TASK REQUIREMENTS: Output only the lines from the line holding "The image size is (1024, 490)." through the close of the records, exactly as they appear, with all pictures omitted.

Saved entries
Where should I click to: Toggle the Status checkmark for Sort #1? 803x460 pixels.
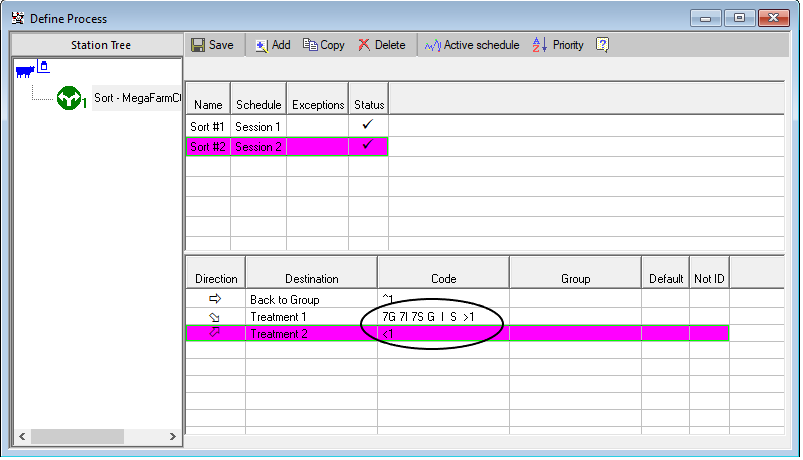tap(368, 126)
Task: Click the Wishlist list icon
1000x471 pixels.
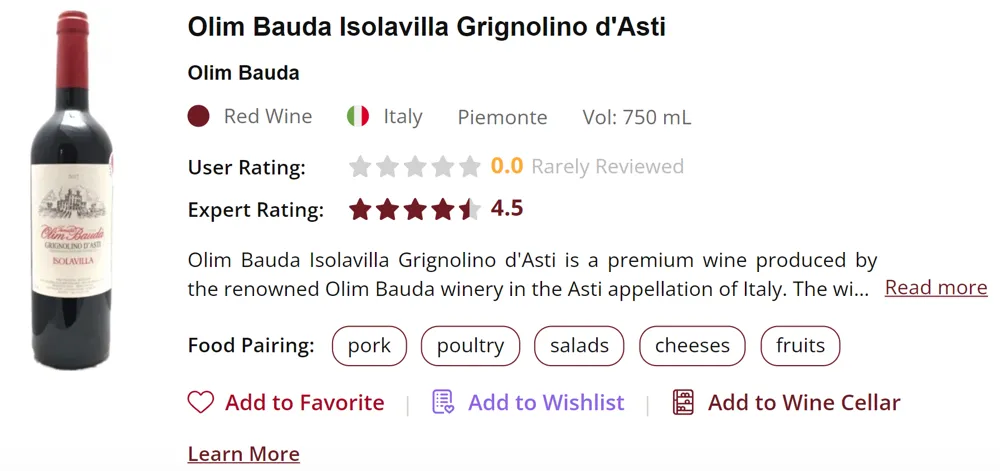Action: 443,403
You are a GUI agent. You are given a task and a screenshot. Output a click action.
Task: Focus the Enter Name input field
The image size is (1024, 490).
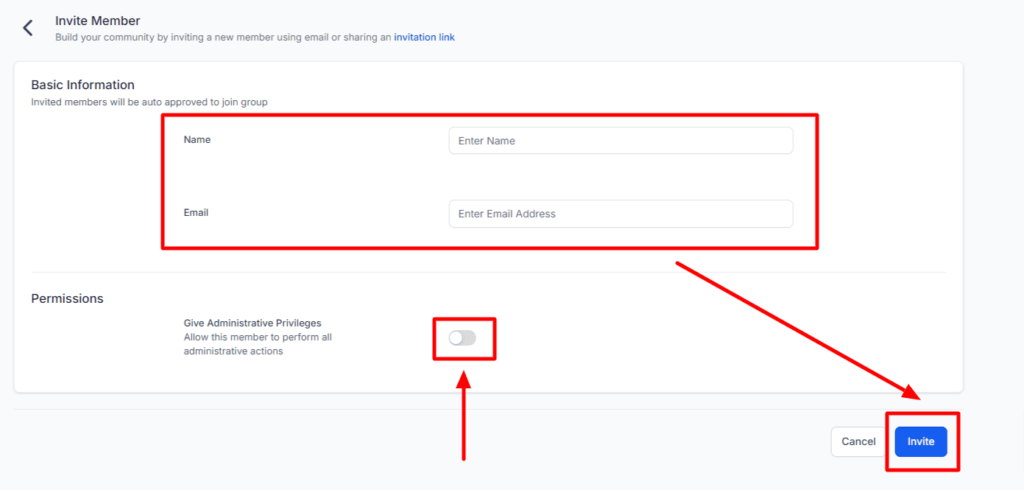pos(620,141)
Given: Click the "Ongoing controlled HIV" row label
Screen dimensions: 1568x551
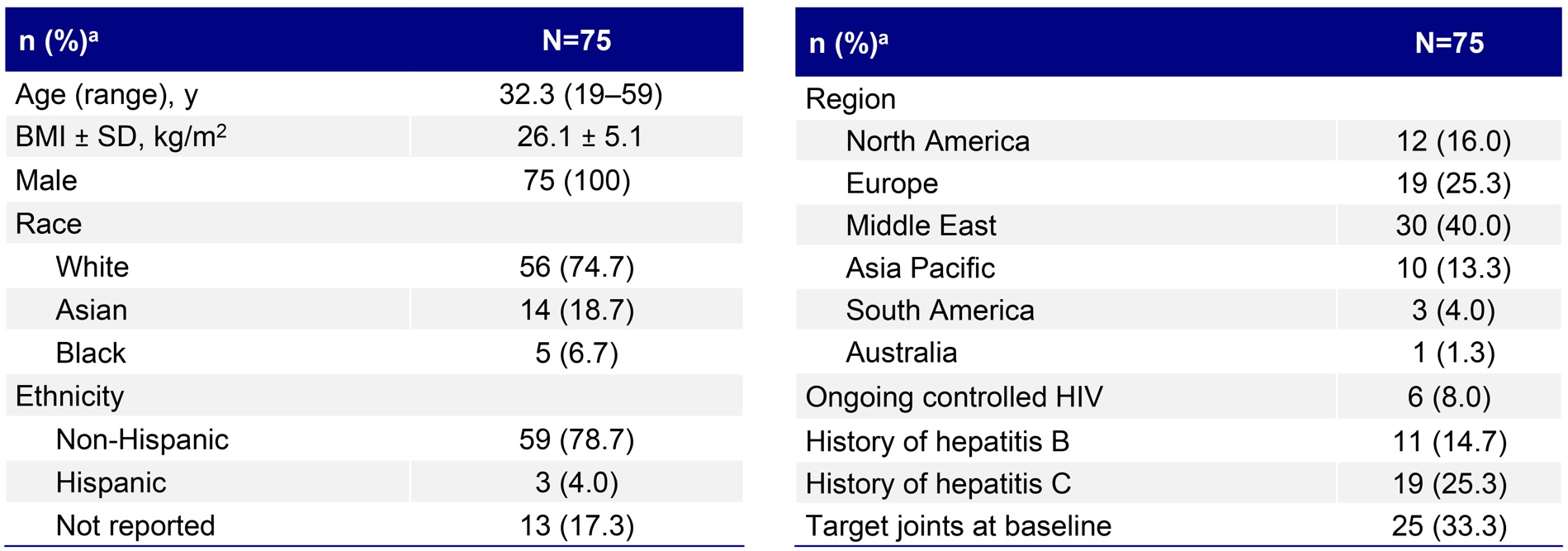Looking at the screenshot, I should 954,397.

REPLY TO THE TASK:
The image size is (1024, 490).
pos(620,141)
Given: Click the "Ongoing controlled HIV" row label
Screen dimensions: 1568x551
Looking at the screenshot, I should 954,397.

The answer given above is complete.